The writing has been on the wall for many years as developers laid down their plans behind the scenes. Farming changed long ago and the dairy farms disappeared. Properties became rentals and then are abadoned as the timetable for destruction counts down.

The drama has played out in slow motion over many years but since I started this blog almost three years ago the old farms and outbuildings have disappeared at an alarming rate. You'd think that a tornado had blown through taking down only the old way of life sparing the new.

I'm thing about putting together a lenghty post or perhaps a series of "here" and "gone". Many, many of the wonderful places I've visited and photographed now exist only in memory, photo albums or pixels.

Jerry Johnson is a visionary who recognized the importance of preserving a way of life and a moment in time embodied in Garfield Farm Museum Hopefully there's someone who will feel as passionate about preserving a working fmaily farm or dairy farm which represented a whole chunk of our local history. Hope springs eternal.

--

## Stated problem a
Set down the passage of the blog post about vanishing farms from "I'm thing about" up to and including "Hope springs eternal.", keeping its wording unchanged.
The blog post about vanishing farms and the entries below it come from unrelated sources.

## Extracted records

--

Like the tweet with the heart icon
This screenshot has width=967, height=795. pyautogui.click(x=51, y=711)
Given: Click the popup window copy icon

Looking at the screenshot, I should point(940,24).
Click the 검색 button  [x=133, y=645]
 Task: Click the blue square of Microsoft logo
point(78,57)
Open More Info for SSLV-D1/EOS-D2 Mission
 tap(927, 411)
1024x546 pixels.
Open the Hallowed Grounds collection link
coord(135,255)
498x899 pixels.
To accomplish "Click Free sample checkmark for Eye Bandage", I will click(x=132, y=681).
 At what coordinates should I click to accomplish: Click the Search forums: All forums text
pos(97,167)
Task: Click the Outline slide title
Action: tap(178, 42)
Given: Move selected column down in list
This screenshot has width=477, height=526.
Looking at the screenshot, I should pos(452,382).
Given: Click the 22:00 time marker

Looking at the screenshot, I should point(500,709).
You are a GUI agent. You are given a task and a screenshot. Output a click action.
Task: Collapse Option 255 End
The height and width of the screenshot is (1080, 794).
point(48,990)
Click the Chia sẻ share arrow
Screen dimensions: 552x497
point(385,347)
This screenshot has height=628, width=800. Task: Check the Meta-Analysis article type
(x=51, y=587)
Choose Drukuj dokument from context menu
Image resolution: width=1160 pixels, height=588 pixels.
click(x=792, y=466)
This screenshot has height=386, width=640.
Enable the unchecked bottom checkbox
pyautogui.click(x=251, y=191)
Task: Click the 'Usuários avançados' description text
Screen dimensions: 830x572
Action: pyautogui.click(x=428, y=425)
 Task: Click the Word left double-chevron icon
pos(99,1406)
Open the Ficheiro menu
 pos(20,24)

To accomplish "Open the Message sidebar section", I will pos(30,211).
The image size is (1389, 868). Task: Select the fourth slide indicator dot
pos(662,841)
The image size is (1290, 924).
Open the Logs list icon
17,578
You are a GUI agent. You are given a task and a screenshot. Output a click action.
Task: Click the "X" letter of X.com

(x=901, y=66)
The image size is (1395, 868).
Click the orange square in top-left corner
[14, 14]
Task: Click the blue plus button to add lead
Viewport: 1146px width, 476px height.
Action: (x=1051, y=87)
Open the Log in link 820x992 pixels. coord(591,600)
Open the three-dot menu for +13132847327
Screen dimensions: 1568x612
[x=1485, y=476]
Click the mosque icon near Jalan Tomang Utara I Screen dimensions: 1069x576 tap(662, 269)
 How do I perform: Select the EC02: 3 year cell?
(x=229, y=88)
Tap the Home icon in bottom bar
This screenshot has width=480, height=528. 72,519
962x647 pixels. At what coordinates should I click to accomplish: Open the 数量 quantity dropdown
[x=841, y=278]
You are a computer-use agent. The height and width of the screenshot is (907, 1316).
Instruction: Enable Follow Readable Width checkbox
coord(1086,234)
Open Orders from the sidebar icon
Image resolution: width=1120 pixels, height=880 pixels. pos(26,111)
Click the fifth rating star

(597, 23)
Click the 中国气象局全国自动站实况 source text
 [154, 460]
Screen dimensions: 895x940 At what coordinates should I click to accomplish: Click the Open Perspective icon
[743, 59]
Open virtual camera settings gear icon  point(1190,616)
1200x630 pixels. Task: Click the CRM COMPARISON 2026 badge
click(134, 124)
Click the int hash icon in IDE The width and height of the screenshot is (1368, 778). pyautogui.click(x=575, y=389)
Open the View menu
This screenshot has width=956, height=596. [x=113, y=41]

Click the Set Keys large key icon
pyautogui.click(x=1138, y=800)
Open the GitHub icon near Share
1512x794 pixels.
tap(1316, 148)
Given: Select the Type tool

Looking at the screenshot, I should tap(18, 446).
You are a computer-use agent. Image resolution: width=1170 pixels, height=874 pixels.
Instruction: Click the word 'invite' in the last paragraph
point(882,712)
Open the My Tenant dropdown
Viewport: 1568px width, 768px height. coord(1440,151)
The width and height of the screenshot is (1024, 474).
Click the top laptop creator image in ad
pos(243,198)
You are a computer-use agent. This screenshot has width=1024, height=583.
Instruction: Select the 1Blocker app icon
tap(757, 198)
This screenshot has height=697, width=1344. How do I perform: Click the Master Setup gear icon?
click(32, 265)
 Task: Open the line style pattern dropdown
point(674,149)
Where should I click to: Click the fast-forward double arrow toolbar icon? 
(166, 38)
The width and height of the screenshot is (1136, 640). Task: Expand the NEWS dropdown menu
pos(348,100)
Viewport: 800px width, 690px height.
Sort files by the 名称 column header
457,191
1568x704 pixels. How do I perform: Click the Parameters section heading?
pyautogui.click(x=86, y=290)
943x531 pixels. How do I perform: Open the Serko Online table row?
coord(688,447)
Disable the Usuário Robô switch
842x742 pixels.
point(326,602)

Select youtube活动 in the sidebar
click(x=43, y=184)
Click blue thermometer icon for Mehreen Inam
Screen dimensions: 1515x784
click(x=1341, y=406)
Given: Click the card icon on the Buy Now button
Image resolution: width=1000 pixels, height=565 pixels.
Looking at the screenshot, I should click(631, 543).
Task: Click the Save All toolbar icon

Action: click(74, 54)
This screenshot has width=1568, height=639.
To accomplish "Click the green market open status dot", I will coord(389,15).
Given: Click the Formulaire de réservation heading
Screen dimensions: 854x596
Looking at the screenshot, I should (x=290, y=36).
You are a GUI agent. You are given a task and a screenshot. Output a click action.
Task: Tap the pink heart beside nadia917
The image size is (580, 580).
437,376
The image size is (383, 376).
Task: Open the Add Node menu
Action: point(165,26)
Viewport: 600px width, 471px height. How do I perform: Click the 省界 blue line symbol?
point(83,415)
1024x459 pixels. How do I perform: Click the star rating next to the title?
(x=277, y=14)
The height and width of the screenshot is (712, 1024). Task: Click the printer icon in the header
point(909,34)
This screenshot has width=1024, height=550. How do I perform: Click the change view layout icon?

--

## Stated problem b
Locate each line of the entries that contains the word "dropdown" and copy those lines in full. Treat uppercase and lowercase as different.

## Task output a
I'm thing about putting together a lenghty post or perhaps a series of "here" and "gone". Many, many of the wonderful places I've visited and photographed now exist only in memory, photo albums or pixels.

Jerry Johnson is a visionary who recognized the importance of preserving a way of life and a moment in time embodied in Garfield Farm Museum Hopefully there's someone who will feel as passionate about preserving a working fmaily farm or dairy farm which represented a whole chunk of our local history. Hope springs eternal.

## Task output b
962x647 pixels. At what coordinates should I click to accomplish: Open the 数量 quantity dropdown
Open the My Tenant dropdown
 Task: Open the line style pattern dropdown
The width and height of the screenshot is (1136, 640). Task: Expand the NEWS dropdown menu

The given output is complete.